YOUR ASSIGNMENT:
Every entry here should be copied exactly.

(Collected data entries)
——————

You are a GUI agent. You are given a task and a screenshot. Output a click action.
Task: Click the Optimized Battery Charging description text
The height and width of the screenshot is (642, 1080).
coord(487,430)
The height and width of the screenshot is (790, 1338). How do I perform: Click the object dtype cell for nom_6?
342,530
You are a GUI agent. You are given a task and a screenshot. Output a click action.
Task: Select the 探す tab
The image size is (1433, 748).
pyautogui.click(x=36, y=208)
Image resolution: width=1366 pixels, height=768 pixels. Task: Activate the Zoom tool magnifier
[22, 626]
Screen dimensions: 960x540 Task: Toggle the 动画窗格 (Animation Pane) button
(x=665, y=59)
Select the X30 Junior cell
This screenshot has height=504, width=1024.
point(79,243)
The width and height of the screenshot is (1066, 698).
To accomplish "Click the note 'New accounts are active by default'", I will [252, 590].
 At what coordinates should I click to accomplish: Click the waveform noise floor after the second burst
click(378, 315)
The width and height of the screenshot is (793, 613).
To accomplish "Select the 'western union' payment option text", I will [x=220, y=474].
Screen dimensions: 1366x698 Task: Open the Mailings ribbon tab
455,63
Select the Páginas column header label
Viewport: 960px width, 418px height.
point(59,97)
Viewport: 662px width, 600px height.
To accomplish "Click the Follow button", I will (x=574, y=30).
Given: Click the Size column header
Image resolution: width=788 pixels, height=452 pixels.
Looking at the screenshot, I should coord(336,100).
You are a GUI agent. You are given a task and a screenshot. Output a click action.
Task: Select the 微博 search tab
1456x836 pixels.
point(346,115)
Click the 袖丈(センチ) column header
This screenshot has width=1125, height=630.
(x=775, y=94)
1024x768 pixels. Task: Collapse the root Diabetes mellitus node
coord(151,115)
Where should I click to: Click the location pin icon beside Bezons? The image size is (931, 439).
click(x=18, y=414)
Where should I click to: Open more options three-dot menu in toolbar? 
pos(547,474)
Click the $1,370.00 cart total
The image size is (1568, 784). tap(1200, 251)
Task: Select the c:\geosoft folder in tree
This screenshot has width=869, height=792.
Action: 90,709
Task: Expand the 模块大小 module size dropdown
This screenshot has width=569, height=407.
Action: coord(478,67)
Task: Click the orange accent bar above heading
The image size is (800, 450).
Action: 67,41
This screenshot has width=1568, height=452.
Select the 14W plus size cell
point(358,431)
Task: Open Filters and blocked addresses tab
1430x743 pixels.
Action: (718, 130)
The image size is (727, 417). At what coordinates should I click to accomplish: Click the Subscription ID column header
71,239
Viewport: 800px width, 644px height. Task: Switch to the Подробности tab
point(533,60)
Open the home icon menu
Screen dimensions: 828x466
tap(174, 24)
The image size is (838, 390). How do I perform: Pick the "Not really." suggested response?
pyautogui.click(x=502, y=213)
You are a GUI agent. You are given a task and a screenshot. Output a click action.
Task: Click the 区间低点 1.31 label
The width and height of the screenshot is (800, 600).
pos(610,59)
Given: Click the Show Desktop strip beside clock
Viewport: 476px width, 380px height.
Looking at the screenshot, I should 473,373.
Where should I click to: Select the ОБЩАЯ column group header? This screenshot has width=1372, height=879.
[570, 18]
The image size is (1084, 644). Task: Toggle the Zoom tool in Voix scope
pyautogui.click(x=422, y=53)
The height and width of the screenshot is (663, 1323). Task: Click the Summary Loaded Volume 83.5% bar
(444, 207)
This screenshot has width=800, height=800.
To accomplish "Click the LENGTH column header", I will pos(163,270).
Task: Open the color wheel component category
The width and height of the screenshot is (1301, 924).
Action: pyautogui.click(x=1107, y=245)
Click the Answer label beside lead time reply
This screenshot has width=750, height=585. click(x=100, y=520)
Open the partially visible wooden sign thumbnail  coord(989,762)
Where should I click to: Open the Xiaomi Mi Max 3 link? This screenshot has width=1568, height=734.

——————

TASK ANSWER:
You are a GUI agent. You are given a task and a screenshot. Output a click action.
Task: Click the Optimized Battery Charging description text
The height and width of the screenshot is (642, 1080).
coord(487,430)
The height and width of the screenshot is (790, 1338). How do I perform: Click the object dtype cell for nom_6?
342,530
You are a GUI agent. You are given a task and a screenshot. Output a click action.
Task: Select the 探す tab
The image size is (1433, 748).
pyautogui.click(x=36, y=208)
Image resolution: width=1366 pixels, height=768 pixels. Task: Activate the Zoom tool magnifier
[22, 626]
Screen dimensions: 960x540 Task: Toggle the 动画窗格 (Animation Pane) button
(x=665, y=59)
Select the X30 Junior cell
This screenshot has height=504, width=1024.
point(79,243)
The width and height of the screenshot is (1066, 698).
To accomplish "Click the note 'New accounts are active by default'", I will [252, 590].
 At what coordinates should I click to accomplish: Click the waveform noise floor after the second burst
click(378, 315)
The width and height of the screenshot is (793, 613).
To accomplish "Select the 'western union' payment option text", I will [x=220, y=474].
Screen dimensions: 1366x698 Task: Open the Mailings ribbon tab
455,63
Select the Páginas column header label
Viewport: 960px width, 418px height.
point(59,97)
Viewport: 662px width, 600px height.
To accomplish "Click the Follow button", I will (x=574, y=30).
Given: Click the Size column header
Image resolution: width=788 pixels, height=452 pixels.
Looking at the screenshot, I should coord(336,100).
You are a GUI agent. You are given a task and a screenshot. Output a click action.
Task: Select the 微博 search tab
1456x836 pixels.
point(346,115)
Click the 袖丈(センチ) column header
This screenshot has width=1125, height=630.
(x=775, y=94)
1024x768 pixels. Task: Collapse the root Diabetes mellitus node
coord(151,115)
Where should I click to: Click the location pin icon beside Bezons? The image size is (931, 439).
click(x=18, y=414)
Where should I click to: Open more options three-dot menu in toolbar? 
pos(547,474)
Click the $1,370.00 cart total
The image size is (1568, 784). tap(1200, 251)
Task: Select the c:\geosoft folder in tree
This screenshot has width=869, height=792.
Action: 90,709
Task: Expand the 模块大小 module size dropdown
This screenshot has width=569, height=407.
Action: coord(478,67)
Task: Click the orange accent bar above heading
The image size is (800, 450).
Action: 67,41
This screenshot has width=1568, height=452.
Select the 14W plus size cell
point(358,431)
Task: Open Filters and blocked addresses tab
1430x743 pixels.
Action: (718, 130)
The image size is (727, 417). At what coordinates should I click to accomplish: Click the Subscription ID column header
71,239
Viewport: 800px width, 644px height. Task: Switch to the Подробности tab
point(533,60)
Open the home icon menu
Screen dimensions: 828x466
tap(174, 24)
The image size is (838, 390). How do I perform: Pick the "Not really." suggested response?
pyautogui.click(x=502, y=213)
You are a GUI agent. You are given a task and a screenshot. Output a click action.
Task: Click the 区间低点 1.31 label
The width and height of the screenshot is (800, 600).
pos(610,59)
Given: Click the Show Desktop strip beside clock
Viewport: 476px width, 380px height.
Looking at the screenshot, I should 473,373.
Where should I click to: Select the ОБЩАЯ column group header? This screenshot has width=1372, height=879.
[570, 18]
The image size is (1084, 644). Task: Toggle the Zoom tool in Voix scope
pyautogui.click(x=422, y=53)
The height and width of the screenshot is (663, 1323). Task: Click the Summary Loaded Volume 83.5% bar
(444, 207)
This screenshot has width=800, height=800.
To accomplish "Click the LENGTH column header", I will pos(163,270).
Task: Open the color wheel component category
The width and height of the screenshot is (1301, 924).
Action: pyautogui.click(x=1107, y=245)
Click the Answer label beside lead time reply
This screenshot has width=750, height=585. click(x=100, y=520)
Open the partially visible wooden sign thumbnail  coord(989,762)
Where should I click to: Open the Xiaomi Mi Max 3 link? This screenshot has width=1568, height=734.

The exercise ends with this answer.